Comparison of bovine alpha 1-antichymotrypsin (ACT) protease inhibitor with that in human was achieved by cloning a nearly full-length bovine ACT cDNA of 1.5 kb, obtained by screening a bovine liver cDNA library with the human liver ACT cDNA. The deduced primary sequence indicated that the 1456-bp bovine ACT cDNA encodes a protein of 416 amino acids that contains the predicted full-length ACT with a 26-residue NH2-terminal signal sequence. Overall, the primary sequence of bovine ACT possesses a high degree of homology (55%) with human ACT; both bovine and human ACTs share common sequences in the reactive-site domains. Importantly, the reactive site of bovine ACT possesses serine as the predicted P1 position (residue at the NH2-terminal side of the cleaved peptide bond) of the reactive site, whereas human ACT contains leucine in the P1 position.
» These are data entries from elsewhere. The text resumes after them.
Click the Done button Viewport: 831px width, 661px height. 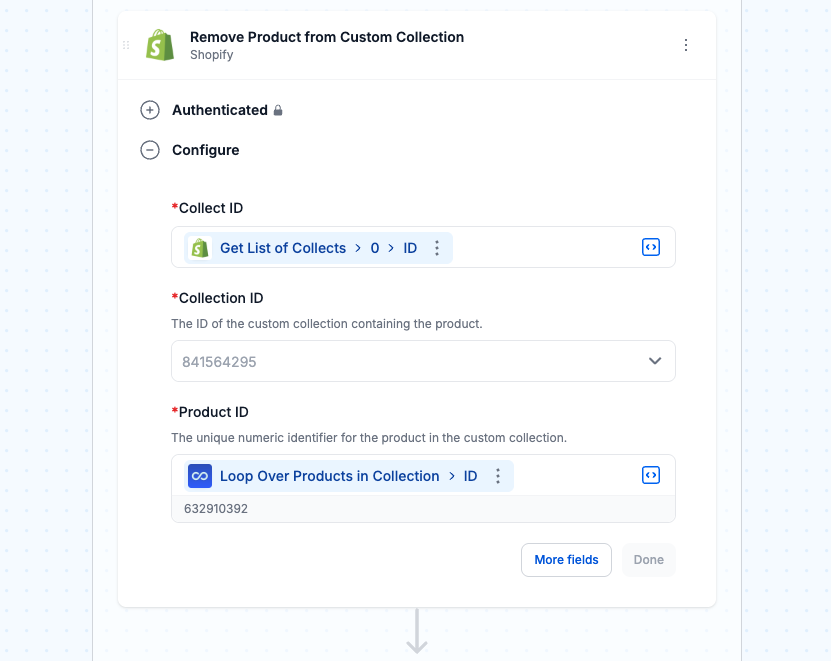(x=649, y=560)
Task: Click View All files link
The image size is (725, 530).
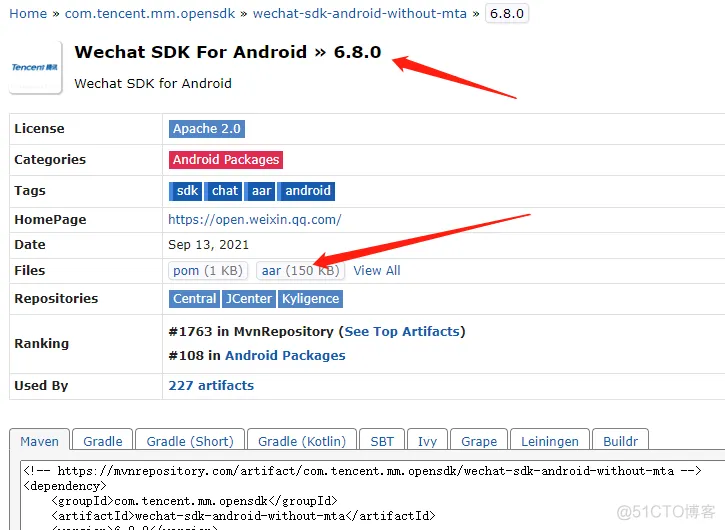Action: coord(377,271)
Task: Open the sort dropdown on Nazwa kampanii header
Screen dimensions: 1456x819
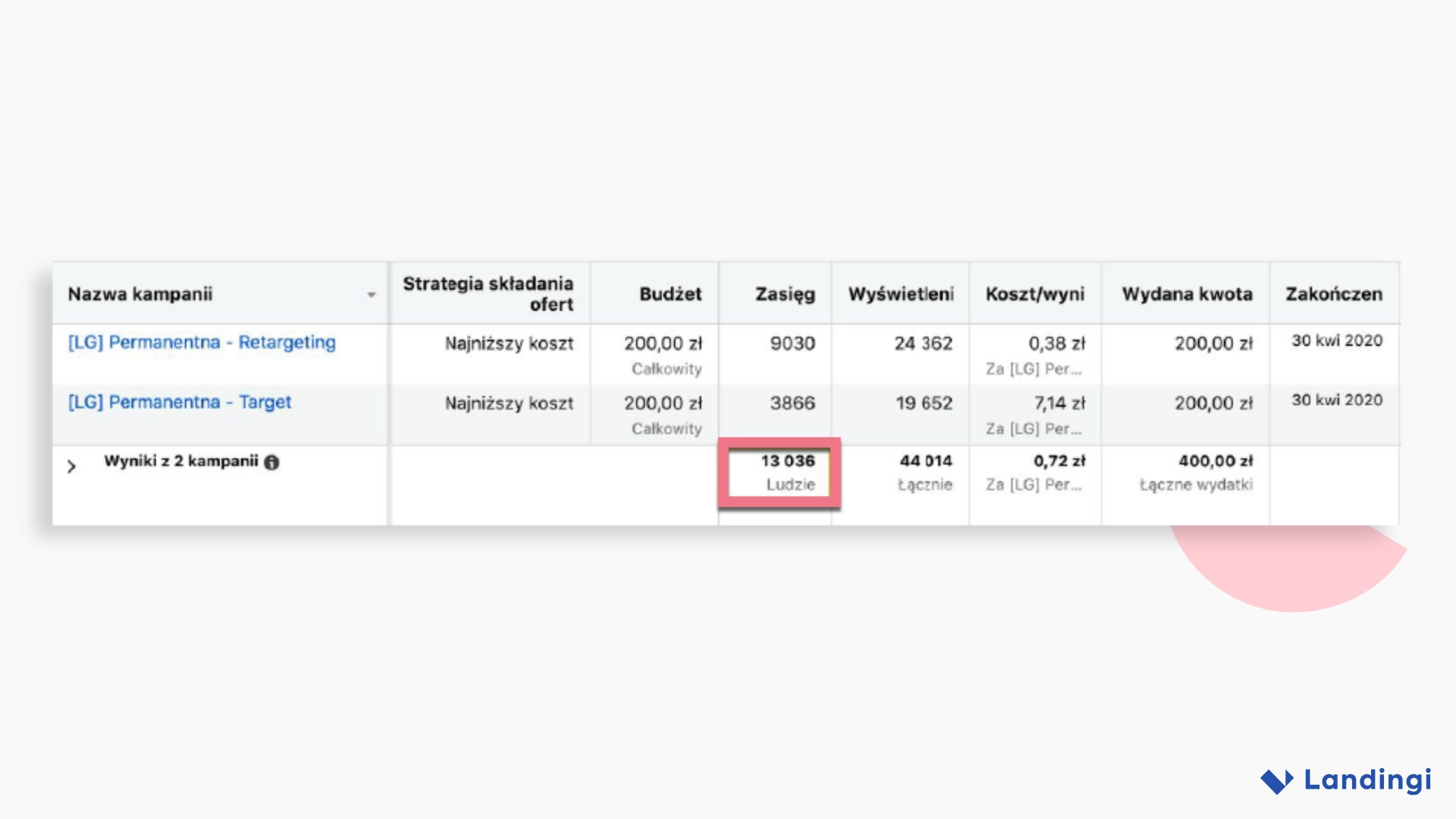Action: (x=371, y=294)
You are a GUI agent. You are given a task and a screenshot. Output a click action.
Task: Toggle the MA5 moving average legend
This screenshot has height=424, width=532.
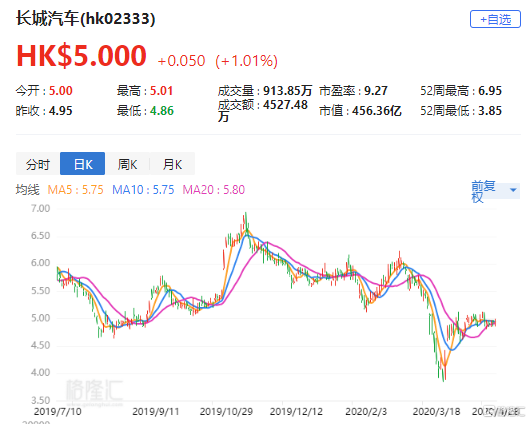click(75, 190)
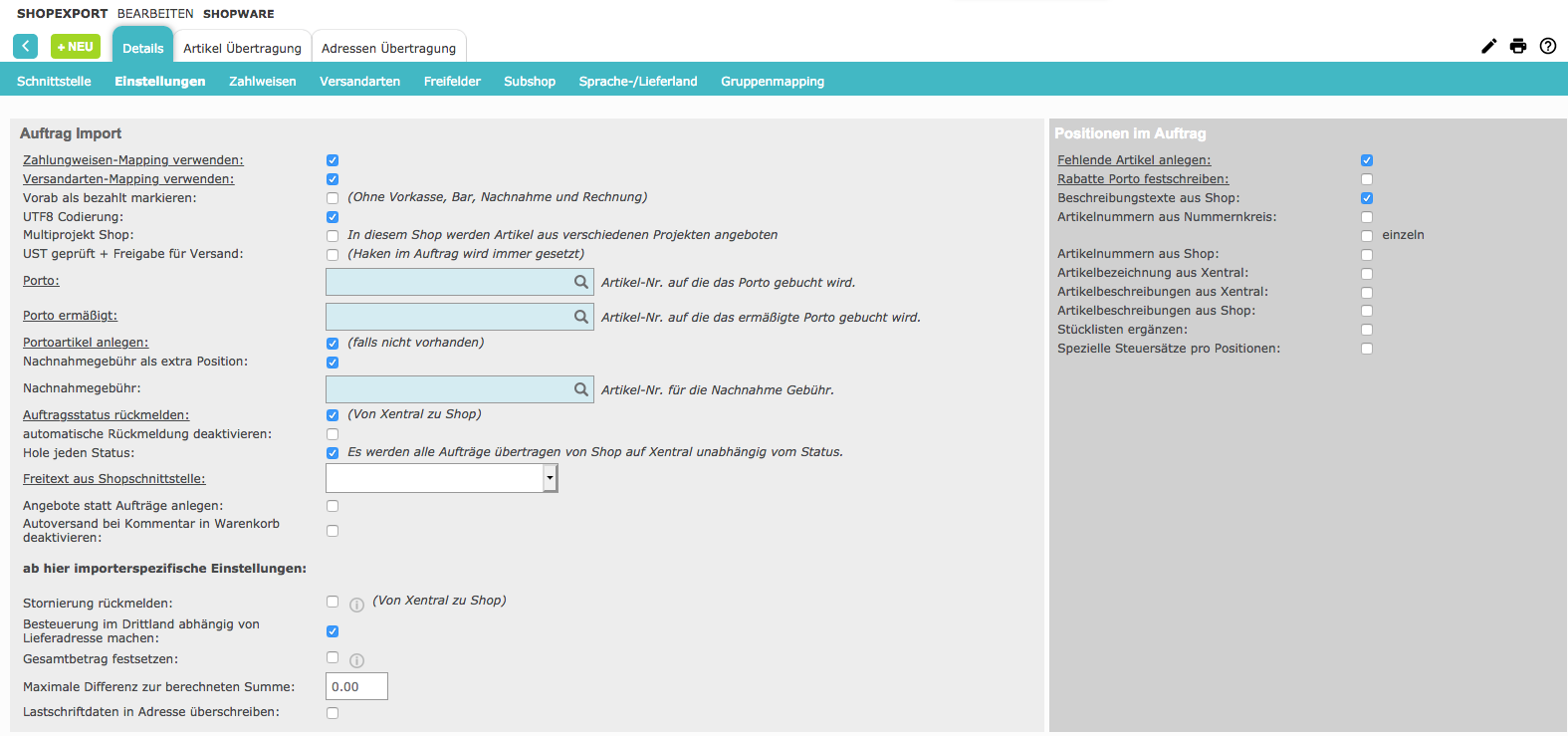Enable Vorab als bezahlt markieren checkbox
Screen dimensions: 1568x736
333,198
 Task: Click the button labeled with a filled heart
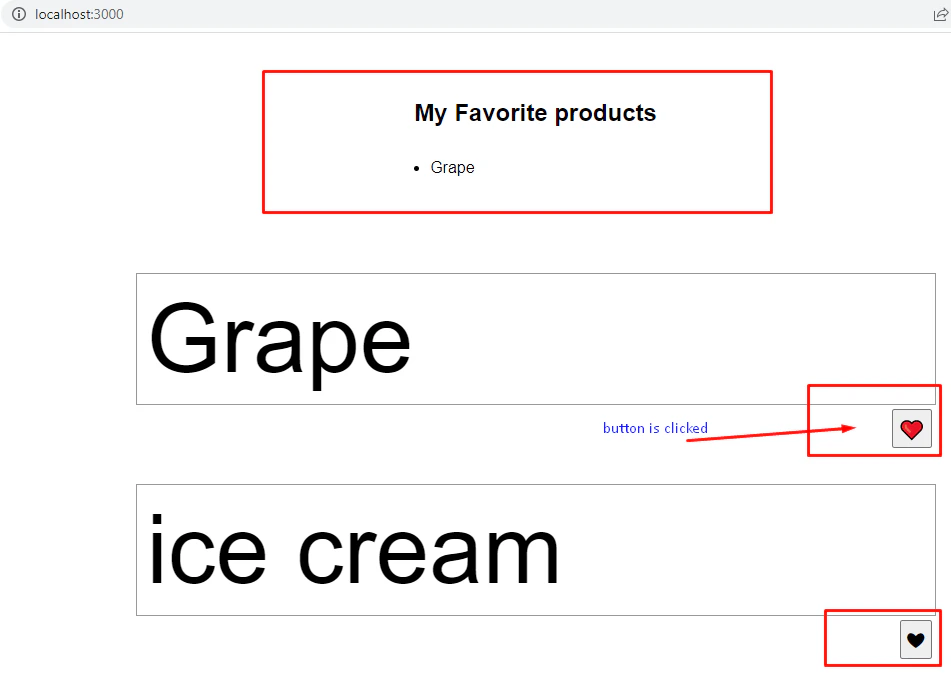[911, 428]
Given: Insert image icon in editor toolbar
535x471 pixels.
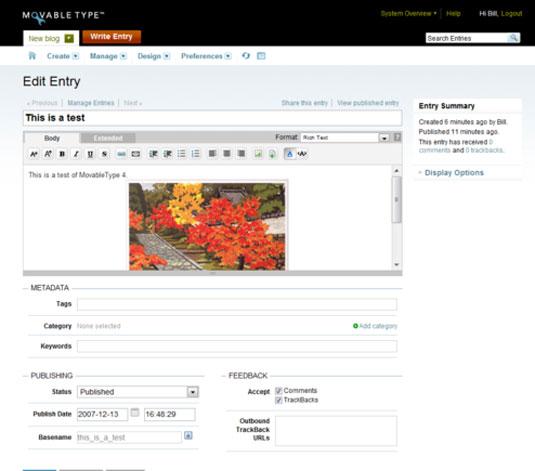Looking at the screenshot, I should (x=258, y=154).
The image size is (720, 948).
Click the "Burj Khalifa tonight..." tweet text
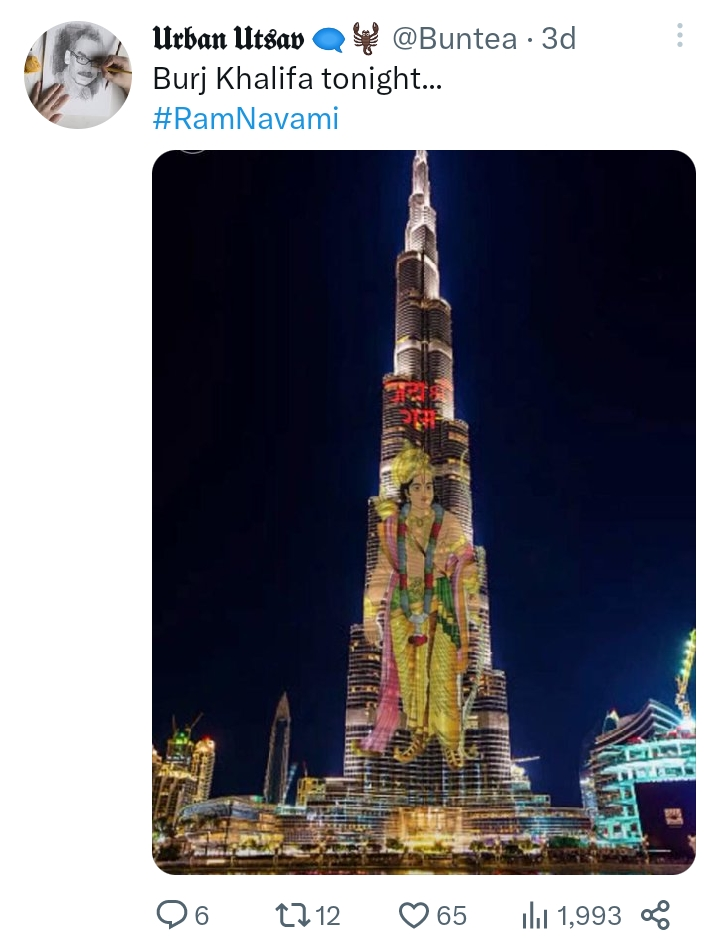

Interestingly, further evidence for heterogeneity in P1 residues was provided by a second partial 0.9-kb bovine liver ACT cDNA clone (pHHK11) that contains isoleucine as P1 residue and shares only partial homology (68%) with the deduced primary sequence of the full-length bovine liver ACT cDNA clone (pHHK12). These findings suggest that isoforms of ACT in bovine liver vary in reactive-site P1 residues; the P1 position of the reactive site is often involved in protease inhibitor specificity. Consistent with the hypothesis of ACT isoforms was the demonstration of multiple copies of the bovine ACT gene by genomic blots.